Ahí, encarnado por José León y bajo la dirección de Oscar Acosta, se presentó con el unipersonal Marx en Caracas, adaptación de Marx in Soho (1999), respetuosa traducción de José Sastre (2002) sobre el original de Howard Zinn, historiador y dramaturgo izquierdista (Nueva York, 1922-2010). 
A partir de una situación imposible, cual es el regreso de Marx (Tréveri, 1818-Londres, 1888), Zinn cuestiona la  presunta muerte del pensamiento marxista en el campo teórico-práctico del neoliberalismo contemporáneo. Lo hace para subrayar que todo ese bagaje filosófico está vivo y disponible ante una revolución futura. 
Escribió,pues, una deliciosa y culta pieza de teatro político, donde  su  Marx retorna a la Tierra y lo ubica en el Soho de Nueva York; en la versión venezolana es un auditorio caraqueño y frente a unos espectadores exclama: "¡Gracias a Dios, un auditorio! Me alegro de que hayáis venido. No habéis hecho caso de esos idiotas que han dicho: ¡Marx está muerto! Bueno, lo estoy... y no lo estoy". Su personaje  se plasma como pocos lo conocieron, subrayando los principales acontecimientos de su vida y de la saga de su época: su matrimonio con Jenny, su exilio a Londres, la muerte de sus tres hijos y los conflictos políticos de aquellos momentos: la lucha de los irlandeses contra Inglaterra, las revoluciones europeas de 1848 y la Comuna de París; además de su estrecha amistad con el millonario Federico Engels y sus polémicas con  el anarquista ruso Mijail Bakunin.
Zinn espera que los espectadores redescubran a Marx, precisamente ahora que el neoliberalismo ha fracasado para proyectar y consolidar una sociedad que le permita a la humanidad ser y vivir mejor, tener una verdadera libertad y auténticas realizaciones individuales. Y al mismo tiempo reivindica al  humanismo marxista, mal utilizado por algunos revolucionarios y cuestiona los desatinos cometidos en su nombre.
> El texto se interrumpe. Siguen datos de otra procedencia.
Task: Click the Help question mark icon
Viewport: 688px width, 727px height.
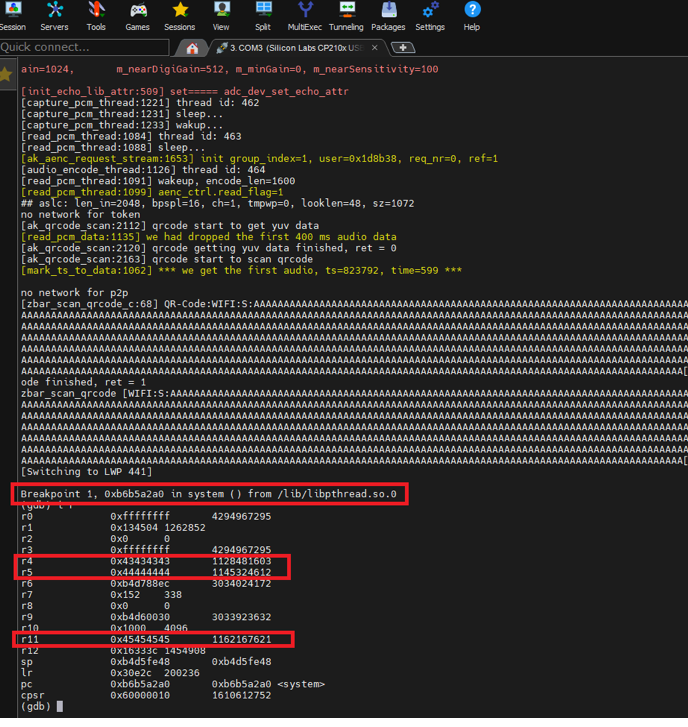Action: coord(472,16)
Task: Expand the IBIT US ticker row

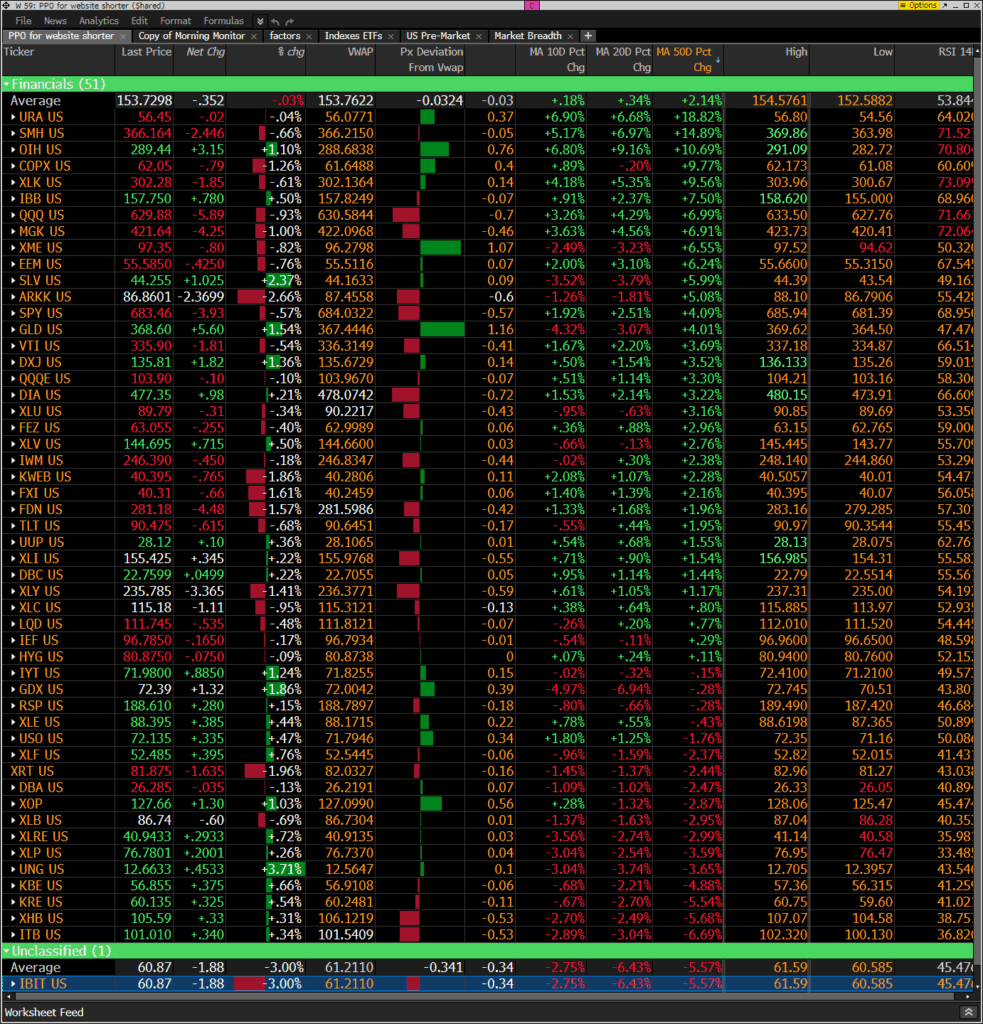Action: tap(13, 984)
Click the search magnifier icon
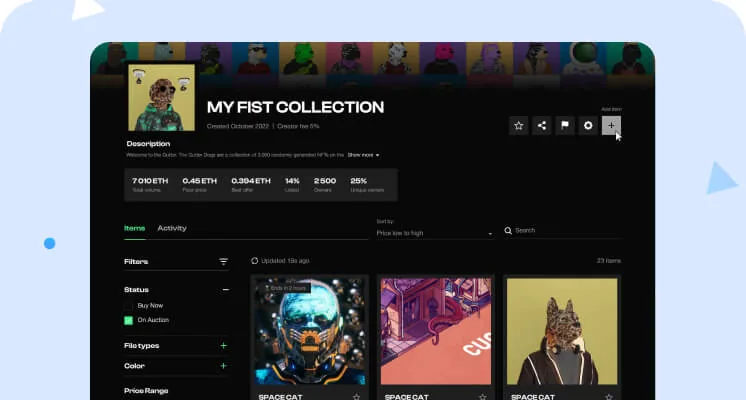 (x=508, y=231)
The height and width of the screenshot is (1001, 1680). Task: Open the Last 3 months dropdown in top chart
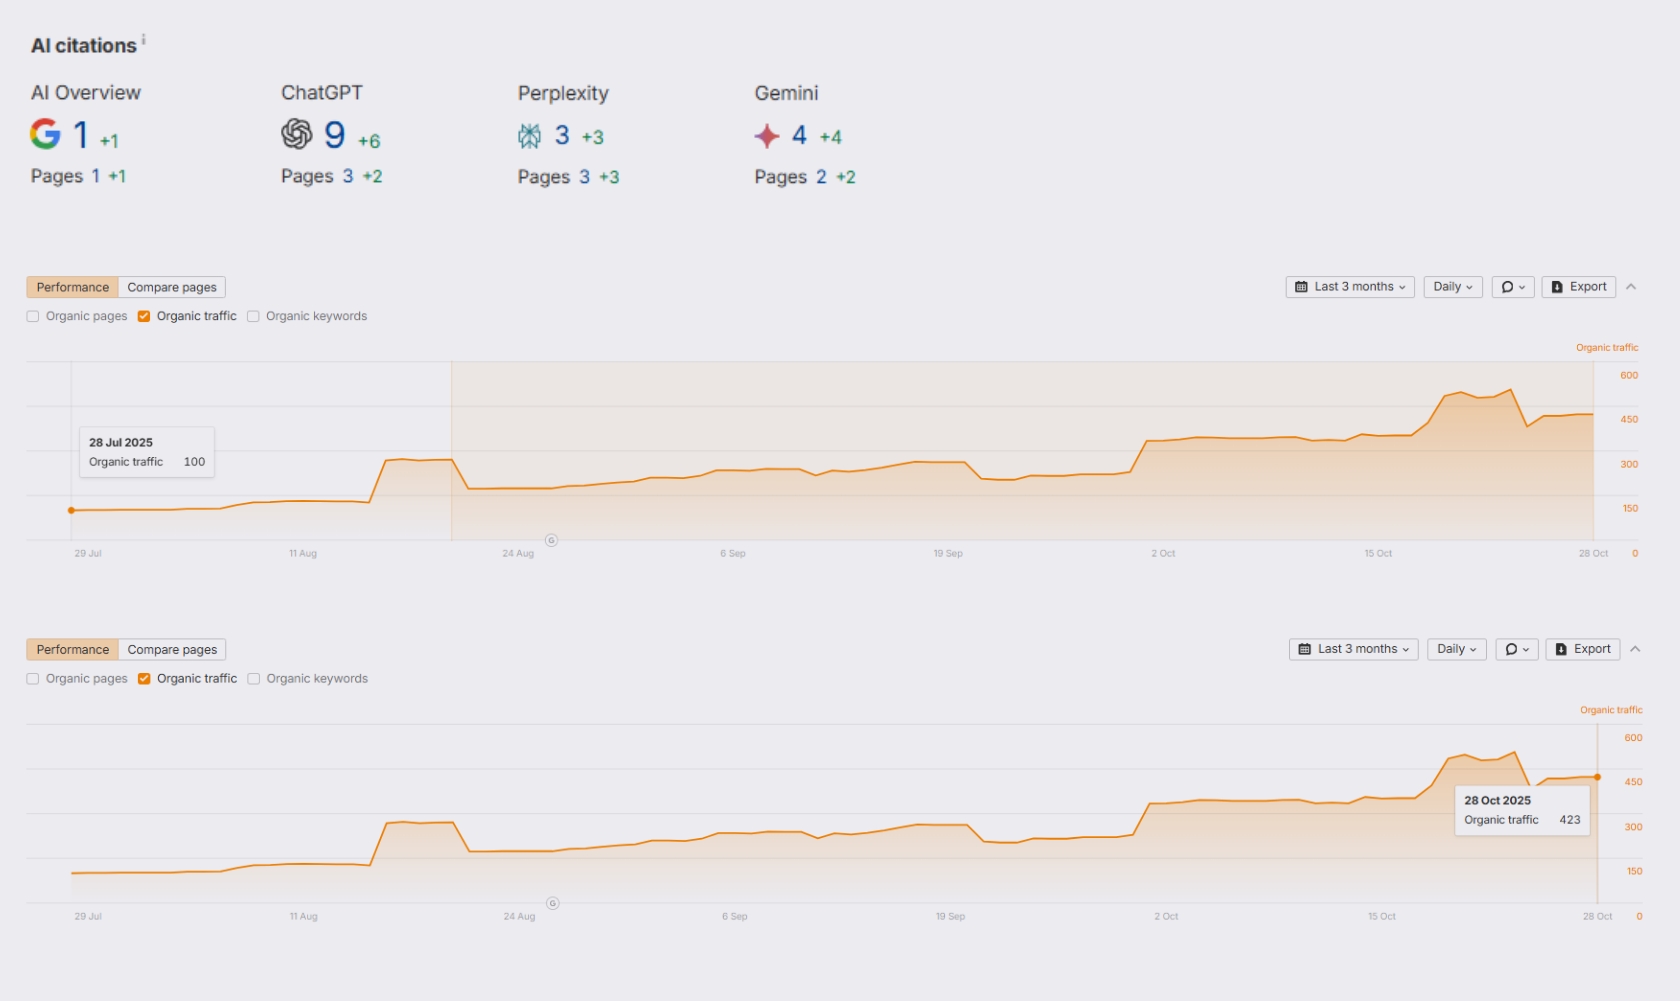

El director Acosta versiona al original y logra que el excelente actor León materialice a un combativo ideólogo, humano, contradictorio, humorista, carente de dogmatismos e interesado, incluso, en conocer al socialismo del siglo XXI, para la cual expropia un clavel rojo y se la coloca en el ojal de su paltò.
 Es acertado que se muestre Marx en Caracas, especialmente para que las nuevas generaciones ponderen a ese maravilloso judío alemán que cambió la historia del pensamiento universal, entre otras cosas.